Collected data

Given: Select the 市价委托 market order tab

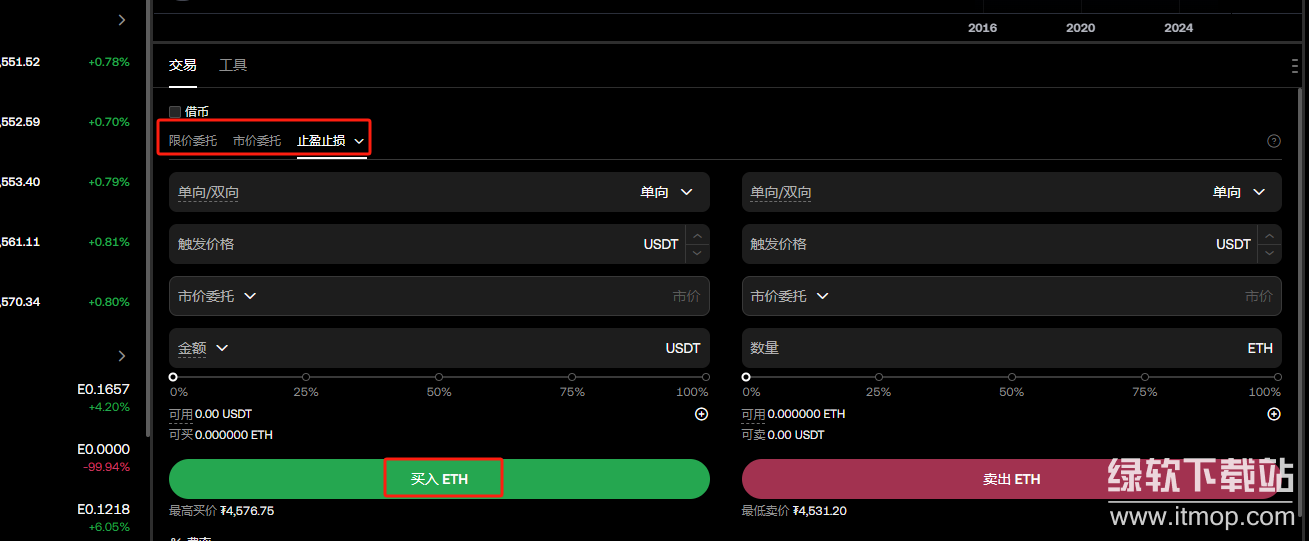Looking at the screenshot, I should point(256,141).
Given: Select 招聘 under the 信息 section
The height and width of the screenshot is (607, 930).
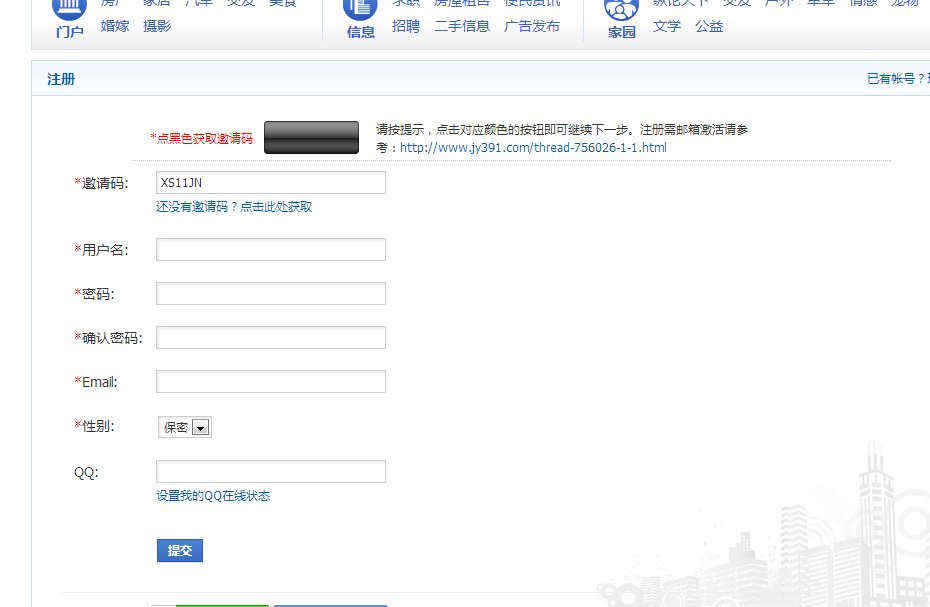Looking at the screenshot, I should [406, 27].

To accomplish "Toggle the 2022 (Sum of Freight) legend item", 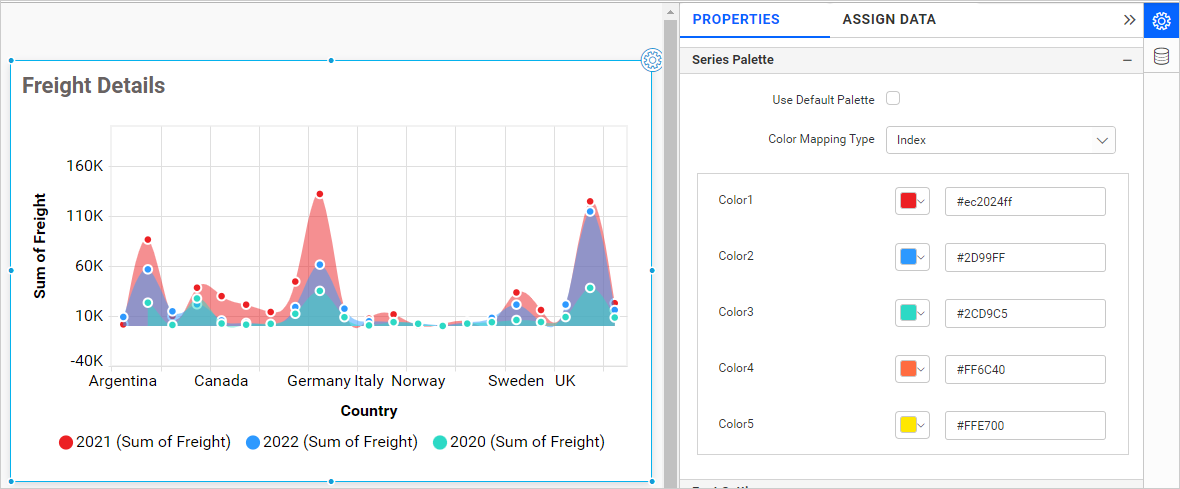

TASK TO CARRY OUT.
Your answer must be an exact transcription of the records above, minus the pictures.

SOLVED EXERCISE.
Given: Select the 市价委托 market order tab

Looking at the screenshot, I should point(256,141).
Given: Select 招聘 under the 信息 section
The height and width of the screenshot is (607, 930).
Looking at the screenshot, I should [406, 27].

To accomplish "Toggle the 2022 (Sum of Freight) legend item", 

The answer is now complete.